Try it:
From the line below that contains "Click the Enhancer for YouTube icon" to the line that contains "Enable the Информационные-технологии", repeat every line exactly, both ends included, and nothing else.

Records for processing:

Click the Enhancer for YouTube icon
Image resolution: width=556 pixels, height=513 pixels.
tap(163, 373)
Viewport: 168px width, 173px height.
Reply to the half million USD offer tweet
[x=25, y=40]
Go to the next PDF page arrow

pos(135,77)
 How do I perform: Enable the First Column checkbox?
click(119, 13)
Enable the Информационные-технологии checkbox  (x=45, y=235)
==
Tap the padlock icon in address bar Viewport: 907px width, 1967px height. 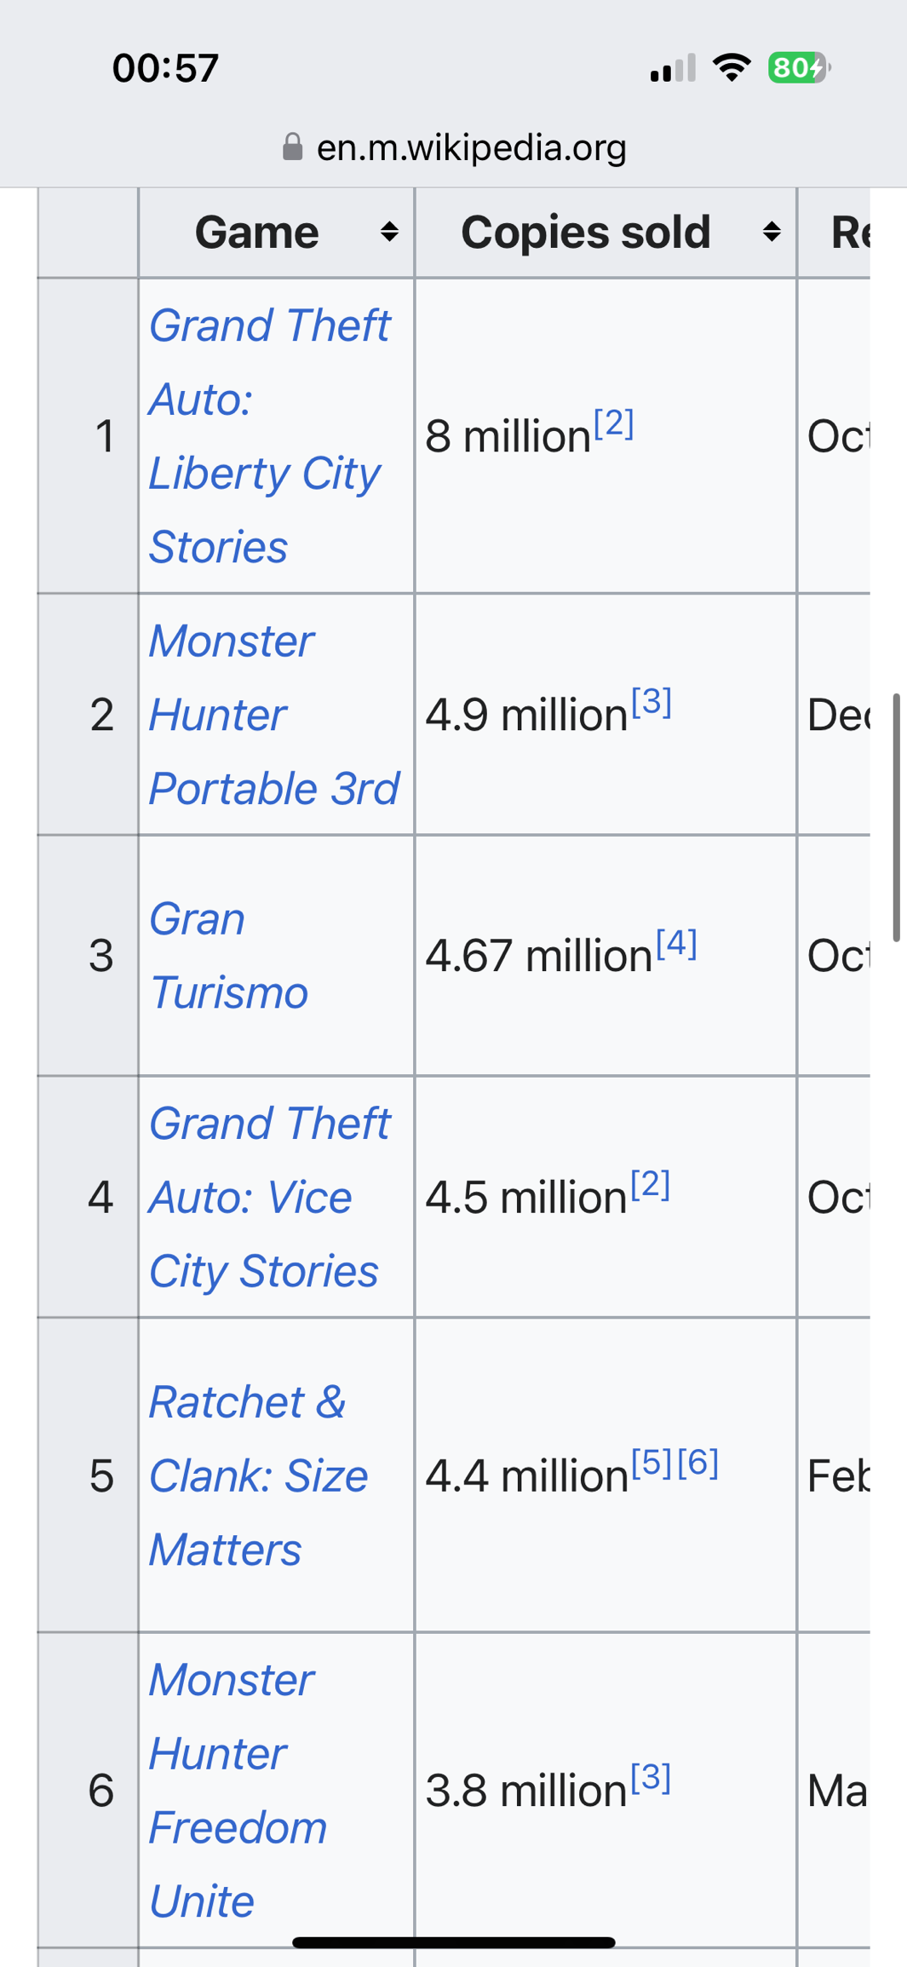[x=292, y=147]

Solution to this problem:
Click the Enhancer for YouTube icon
Image resolution: width=556 pixels, height=513 pixels.
tap(163, 373)
Viewport: 168px width, 173px height.
Reply to the half million USD offer tweet
[x=25, y=40]
Go to the next PDF page arrow

pos(135,77)
 How do I perform: Enable the First Column checkbox?
click(119, 13)
Enable the Информационные-технологии checkbox  (x=45, y=235)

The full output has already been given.